En ce temps là, beaucoup de personnes mouraient de la rage car il n’existait aucun traitement. Par ces faits, la recette de Jean Caissan fut la bienvenue et bien vite répandue dans le pays. Le Parlement de Provence acheta cette recette pour un montant de 1.800 livres. Une somme très importante pour l’époque, quand on sait qu’une famille de quatre à cinq personnes pouvait vivre avec 500 livres par an. Le comte François de Vintimille ainsi que le comte de Carces auraient constaté et attesté de nombreuses guérisons dans les villages environnants parmi les malades soignés par la recette de Jean Caissan.

La recette

 
"Le principal effect des remèdes que j’ay à vous proposer pour la guérison des morsures des animaux enragez, dépend de deux onguents, l’un blanc et l’autre vert.

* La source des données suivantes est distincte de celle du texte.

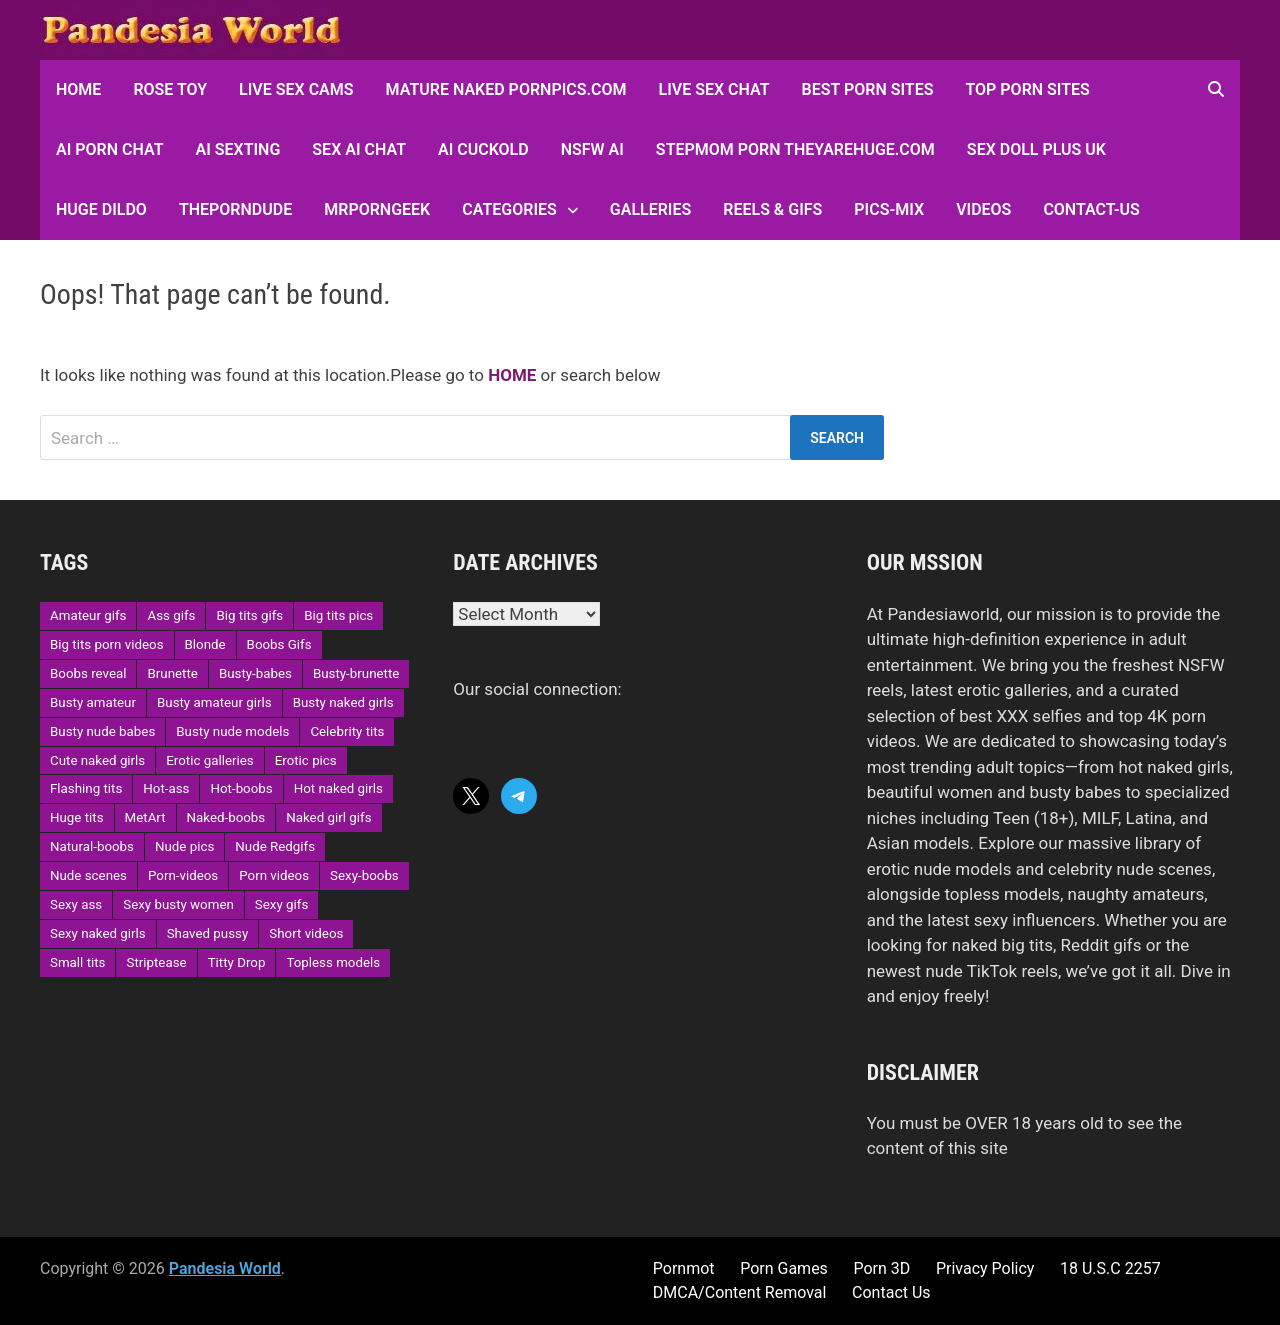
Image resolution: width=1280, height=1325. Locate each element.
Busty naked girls (343, 702)
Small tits (77, 962)
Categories (509, 209)
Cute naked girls (97, 760)
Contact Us (891, 1292)
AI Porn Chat (110, 149)
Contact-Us (1091, 209)
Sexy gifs (281, 904)
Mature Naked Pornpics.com (506, 89)
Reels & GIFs (772, 209)
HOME (78, 89)
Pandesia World (225, 1268)
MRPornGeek (377, 209)
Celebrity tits (347, 731)
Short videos (306, 933)
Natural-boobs (92, 846)
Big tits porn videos (107, 644)
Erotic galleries (209, 760)
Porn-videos (183, 875)
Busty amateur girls (214, 702)
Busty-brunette (356, 673)
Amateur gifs (88, 615)
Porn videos (274, 875)
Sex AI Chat (359, 149)
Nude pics (184, 846)
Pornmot (684, 1268)
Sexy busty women (178, 904)
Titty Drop (237, 962)
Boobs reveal (88, 673)
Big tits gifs (249, 615)
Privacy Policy (985, 1268)
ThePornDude (235, 209)
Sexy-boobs (364, 875)
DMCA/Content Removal (740, 1292)
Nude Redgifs (275, 846)
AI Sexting (238, 149)
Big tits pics (338, 615)
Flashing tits (86, 788)
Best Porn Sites (868, 89)
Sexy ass (76, 904)
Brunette (172, 673)
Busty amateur (93, 702)
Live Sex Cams (296, 89)
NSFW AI (592, 149)
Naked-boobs (226, 817)
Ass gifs (171, 615)
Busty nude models (232, 731)
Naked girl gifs (328, 817)
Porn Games (784, 1268)
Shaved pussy (208, 933)
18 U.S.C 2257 (1110, 1268)
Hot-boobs (241, 788)
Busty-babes (255, 673)
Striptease (156, 962)
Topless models (333, 962)
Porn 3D (881, 1268)
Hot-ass (166, 788)
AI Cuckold (483, 149)
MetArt (145, 817)
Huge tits (77, 817)
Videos (983, 209)
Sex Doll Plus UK (1036, 149)
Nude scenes (88, 875)
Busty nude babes (102, 731)
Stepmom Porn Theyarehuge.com (795, 149)
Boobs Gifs (279, 644)
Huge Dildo (101, 209)
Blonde (205, 644)
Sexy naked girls (98, 933)
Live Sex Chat (714, 89)
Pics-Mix (889, 209)
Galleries (650, 209)
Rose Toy (170, 89)
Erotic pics (306, 760)
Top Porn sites (1027, 89)
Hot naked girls (338, 788)
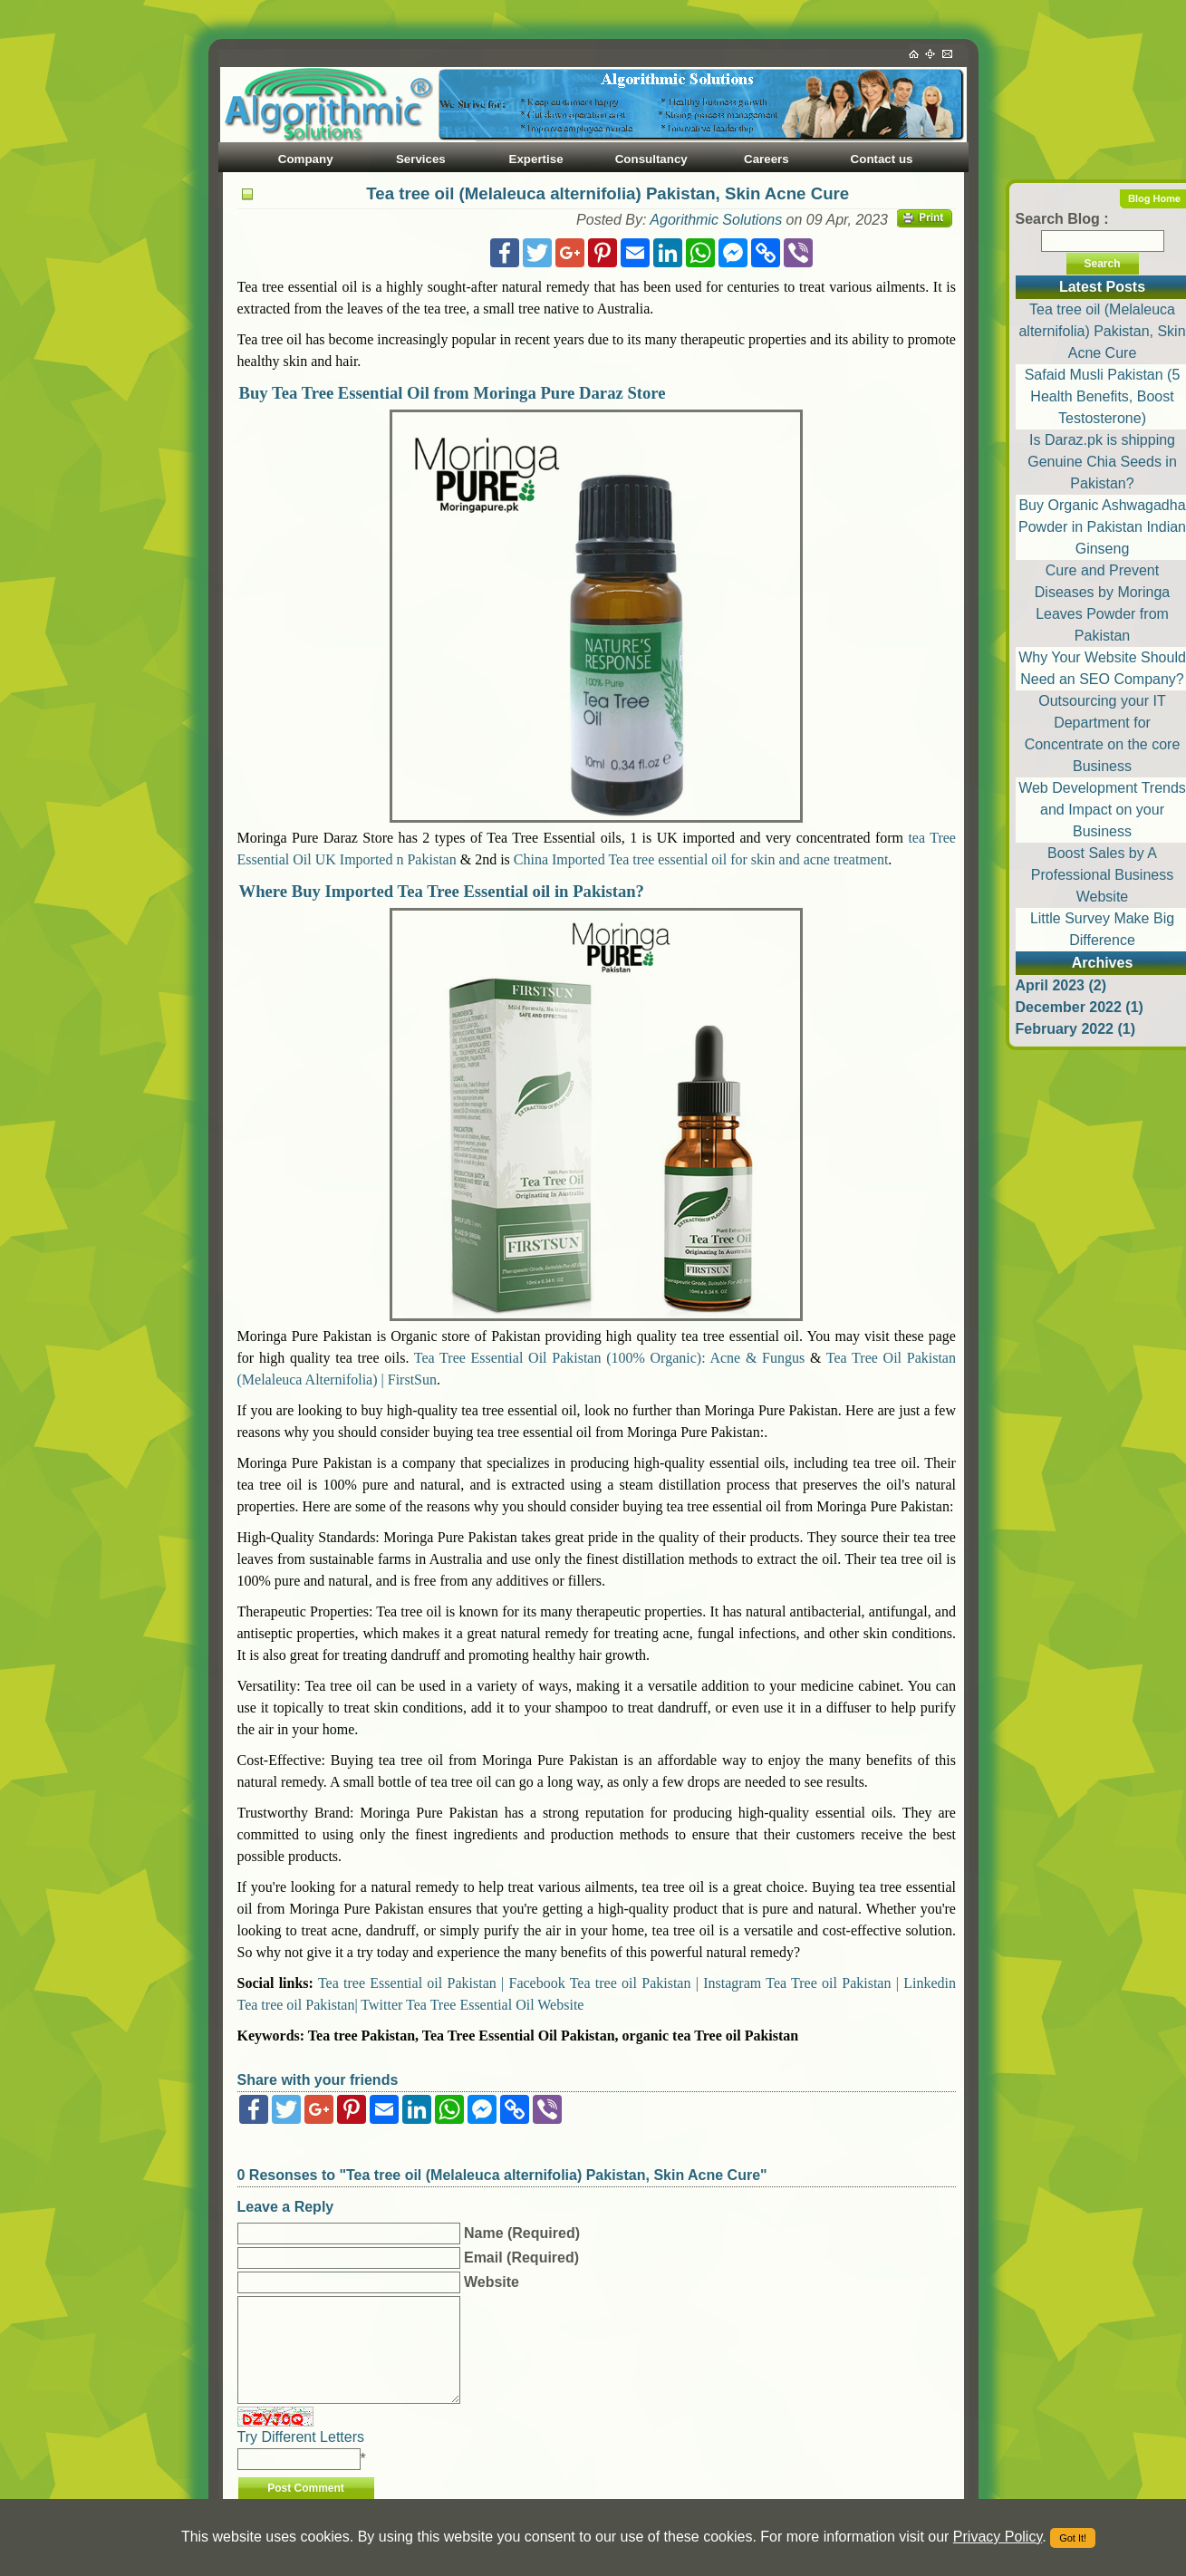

Pour faire le blanc, prenez des noix, des oignons, de la gresse d’un jeune pourceau chastré, de la mie de pain de froment blanc ou bis : pilez le tout dans un mortier et en faites la mixtion telle que la paste ne soit ny trop dure ny trop liquide, et d’icelle vous userez en la sorte qui vous sera enseignée ci-après. Notez que les vieilles noix sont les meilleures ; et serait bon s’il était possible qu’elles fussent de deux ou trois ans, vous en osterez la coque et le bois qui est dedans : mais s’il s’y trouve ceste poudre qu’elles ont ordinairement lorsqu’elles sont fort vieilles, vous la laisserez avecque le reste."

"Pour faire l’onguent vert, vous prendrez l’herbe nommée apium que nous appelons de l’ache et la pilerez dans un mortier et mettrez le jus qui en proviendra avec des jaunes d’oeufs, de l’huile rosat, de la farine de froment, et le tout meslerez ensemble avec le doigt dans une écuelle."
"Notez que de deux en deux jours, il faut renouveller lesdicts onguents, car tant plus ils seront récents plus ils feront d’opération."
"Pour penser le blessé, la première chose que vous ferez ce sera de bien nettoyer la playe, la frottant et pressant avec une spatule jusques à en faire sortir le sang : celui lui donnera quelque douleur mais elle sera bien tost passée."

"Ayant fait ce que dessus vous prendrez une bougie de la grosseur du pertuis qu’aura fait la morsure ; laquelle bougie vous mettrez dans la playe, si avant qu’elle descende jusques au fond pour en faire sortir le venim ; puis avec ladicte bougie vous remplirez la playe de l’onguent blanc : que si la bougie ne peut aller jusques au fond, vous détremperez ledit onguent avec de l’eau claire, puis avec une petite seringue ferez injection de la dite eau dans la playe, et la remplirez du dict onguent comme il a été dit ce dessus. Après cela ferez un emplâtre d’onguent vert que vous y appliquerez et banderez le tout avec du linge, en façon que pour dormir, cheminer ou faire quelque autre action rien ne la délie et que le médicament puisse faire son opération. Cela se doit faire aux grandes blessures durant dix jours matin et soir, aux petites, il suffira de six jours."

"Après que l’onguent aura fait son effect qui est d’oster le venim, ce qui restera à faire sera de consolider la playe. Pour cet effect, vous laverez et essuierez de bon vin qui aura bouilly avec de la sauge, puis avec de l’onguent ferez un emplâtre que vous appliquerez sur icelle..."
Passé le délai des six à dix jours de traitement, le malade était considéré arraché à la mort. Il lui était conseillé de suivre un régime d’une année.

 
Attestation du comte du Luc :

"Nous, François de Vintimille, des comtes de Marseille , sieur de " Tourreves " et du Luc, gentihomme ordinaire de la maison du roy, à tous qu’il appartiendra, certifions et attestons qu’il nous a été tesmoigné par plusieurs habitants de ce lieu du Luc et des plus agez, de soixante à quatre vingt ans, que feus Angelin et Jean Caissan, pere et fils, natifs du dit lieu, ont eu de toute ancienneté le don et grâce speciale de Dieu de guérir des morsures de chiens, de loups et autres animaux enragez..."


Tiré de "Le Luc à travers l’histoire" d’éric Kalmar. "Les Lucois célèbres".